Identify every line below that contains the string "computer" and copy each of those lines. Treat uppercase and lowercase as different.

───── DATA FOR THIS TASK

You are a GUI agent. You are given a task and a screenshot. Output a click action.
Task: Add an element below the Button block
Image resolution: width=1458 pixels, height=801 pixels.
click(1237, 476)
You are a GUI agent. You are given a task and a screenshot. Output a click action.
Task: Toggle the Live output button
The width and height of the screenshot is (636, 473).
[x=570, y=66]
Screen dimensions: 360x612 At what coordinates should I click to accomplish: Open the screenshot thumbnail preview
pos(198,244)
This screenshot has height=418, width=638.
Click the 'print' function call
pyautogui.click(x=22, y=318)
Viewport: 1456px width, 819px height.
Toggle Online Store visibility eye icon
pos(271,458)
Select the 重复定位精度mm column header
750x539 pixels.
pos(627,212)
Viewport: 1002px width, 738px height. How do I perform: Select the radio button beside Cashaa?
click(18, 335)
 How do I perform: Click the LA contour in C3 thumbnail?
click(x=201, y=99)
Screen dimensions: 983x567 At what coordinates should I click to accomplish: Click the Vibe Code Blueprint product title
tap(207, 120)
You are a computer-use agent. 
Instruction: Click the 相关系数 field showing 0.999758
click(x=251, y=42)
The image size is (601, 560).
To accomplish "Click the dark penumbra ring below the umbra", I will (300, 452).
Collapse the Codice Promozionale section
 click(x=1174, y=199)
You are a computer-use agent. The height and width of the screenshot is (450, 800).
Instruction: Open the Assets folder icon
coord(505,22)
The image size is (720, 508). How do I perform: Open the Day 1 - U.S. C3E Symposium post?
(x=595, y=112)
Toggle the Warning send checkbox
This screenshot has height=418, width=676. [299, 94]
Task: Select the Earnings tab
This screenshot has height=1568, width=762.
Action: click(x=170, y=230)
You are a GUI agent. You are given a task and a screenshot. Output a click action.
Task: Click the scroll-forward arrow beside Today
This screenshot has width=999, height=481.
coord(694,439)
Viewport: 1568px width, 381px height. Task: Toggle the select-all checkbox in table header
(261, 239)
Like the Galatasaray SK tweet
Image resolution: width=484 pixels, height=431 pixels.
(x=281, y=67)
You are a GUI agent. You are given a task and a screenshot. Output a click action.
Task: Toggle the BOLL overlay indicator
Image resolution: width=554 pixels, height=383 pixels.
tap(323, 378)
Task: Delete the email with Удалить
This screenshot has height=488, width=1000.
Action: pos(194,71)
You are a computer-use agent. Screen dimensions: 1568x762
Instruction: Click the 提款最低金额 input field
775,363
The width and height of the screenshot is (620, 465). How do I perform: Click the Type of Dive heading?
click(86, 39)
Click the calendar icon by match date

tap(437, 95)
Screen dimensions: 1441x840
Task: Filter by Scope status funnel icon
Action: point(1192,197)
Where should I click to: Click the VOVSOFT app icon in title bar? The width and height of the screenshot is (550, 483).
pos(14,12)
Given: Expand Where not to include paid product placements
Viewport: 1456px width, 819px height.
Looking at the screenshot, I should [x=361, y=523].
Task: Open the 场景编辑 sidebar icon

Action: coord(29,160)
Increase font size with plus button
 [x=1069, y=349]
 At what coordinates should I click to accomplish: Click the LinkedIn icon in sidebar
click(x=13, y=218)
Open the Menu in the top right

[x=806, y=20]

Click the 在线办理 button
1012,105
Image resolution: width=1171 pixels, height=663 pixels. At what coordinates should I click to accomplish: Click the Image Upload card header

──────────

SOLUTION:
You are a computer-use agent. 
You are a computer-use agent. The height and width of the screenshot is (450, 800).
You are a computer-use agent. Screen dimensions: 1568x762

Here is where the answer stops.